Millie’s look suggested that, in some ways, she might be much more mature than me. She opened her mouth to say something, but the sound of the front door and solid, familiar footsteps stopped her. Her eyes widened. Her whole face brightened. I honestly don’t know if I’ve ever seen anyone ever look so happy. (I didn’t take it personally, though, because she had looked just as happy the other day when Keme had given her some sea-glass he’d found on the beach. In case you’re wondering, Keme’s heart visibly grew, Grinch-style, but it wore off after about twelve hours.)

“HE’S HOME,” Millie whispered—the capitalization probably suggests how well that went.

“No,” I said. “Millie—”

“Now would be the perfect time to talk to him—”

“No, it wouldn’t. Because he’s tired. And I’m tired. And it’s, uh, the Lord’s Day—”

“—because it’s Christmastime, and Christmastime is when you tell people you love them.”

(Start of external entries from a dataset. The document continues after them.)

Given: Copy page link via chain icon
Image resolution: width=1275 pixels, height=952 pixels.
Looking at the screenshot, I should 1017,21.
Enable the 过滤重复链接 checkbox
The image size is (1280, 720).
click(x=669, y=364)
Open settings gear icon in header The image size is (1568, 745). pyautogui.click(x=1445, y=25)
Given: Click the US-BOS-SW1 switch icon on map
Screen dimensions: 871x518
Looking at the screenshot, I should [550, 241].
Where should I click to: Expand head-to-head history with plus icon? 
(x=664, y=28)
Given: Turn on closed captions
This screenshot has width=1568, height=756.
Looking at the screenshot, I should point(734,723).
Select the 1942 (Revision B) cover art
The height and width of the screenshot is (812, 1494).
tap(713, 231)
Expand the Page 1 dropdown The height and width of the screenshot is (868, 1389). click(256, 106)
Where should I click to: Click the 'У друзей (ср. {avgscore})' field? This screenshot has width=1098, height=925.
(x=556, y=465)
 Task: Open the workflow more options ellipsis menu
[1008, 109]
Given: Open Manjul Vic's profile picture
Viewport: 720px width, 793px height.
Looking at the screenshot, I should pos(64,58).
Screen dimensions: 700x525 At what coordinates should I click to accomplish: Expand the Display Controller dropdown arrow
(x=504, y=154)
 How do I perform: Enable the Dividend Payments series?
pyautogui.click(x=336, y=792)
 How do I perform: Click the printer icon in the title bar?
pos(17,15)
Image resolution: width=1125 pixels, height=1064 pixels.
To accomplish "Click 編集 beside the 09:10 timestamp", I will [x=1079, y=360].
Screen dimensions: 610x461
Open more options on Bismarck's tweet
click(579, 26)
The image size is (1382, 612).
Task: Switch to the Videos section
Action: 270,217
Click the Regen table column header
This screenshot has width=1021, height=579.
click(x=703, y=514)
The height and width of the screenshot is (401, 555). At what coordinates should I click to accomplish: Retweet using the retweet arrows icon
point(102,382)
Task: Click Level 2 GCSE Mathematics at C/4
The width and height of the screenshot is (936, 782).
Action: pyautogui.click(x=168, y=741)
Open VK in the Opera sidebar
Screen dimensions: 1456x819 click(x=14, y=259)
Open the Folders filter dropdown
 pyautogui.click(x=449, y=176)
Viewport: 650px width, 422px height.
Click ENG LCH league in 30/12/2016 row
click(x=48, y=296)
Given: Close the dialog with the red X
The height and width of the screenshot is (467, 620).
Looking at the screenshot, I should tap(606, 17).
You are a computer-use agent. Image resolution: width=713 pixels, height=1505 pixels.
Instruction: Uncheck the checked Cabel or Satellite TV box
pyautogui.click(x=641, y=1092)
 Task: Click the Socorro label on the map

“You stole that from a movie!”

Millie drew in a deep breath.

“Millie, don’t you dare—”

But she did dare, of course. Because she was Millie. And honestly, that was one of the reasons I loved her.

She screamed. Not a regular scream. A Millie scream. My ears are still bleeding, actually.

Barely audible beneath the ongoing sonic assault, I could make out footsteps hammering on the stairs. A moment later, Bobby appeared in the doorway. He was in uniform, and he had his hand on his gun, and his eyes looked a little wild.

Millie cut off as soon as she saw him. She threw him a glowing smile and said, “Hi, Bobby. I was just practicing my screaming.”

And apparently Bobby was really starting to roll with the Last Picks, because that didn’t seem to faze him at all.

“Oh,” Millie said, “Dash wants to tell you something. Bye, boys.”

And with that, she bounced out of the room.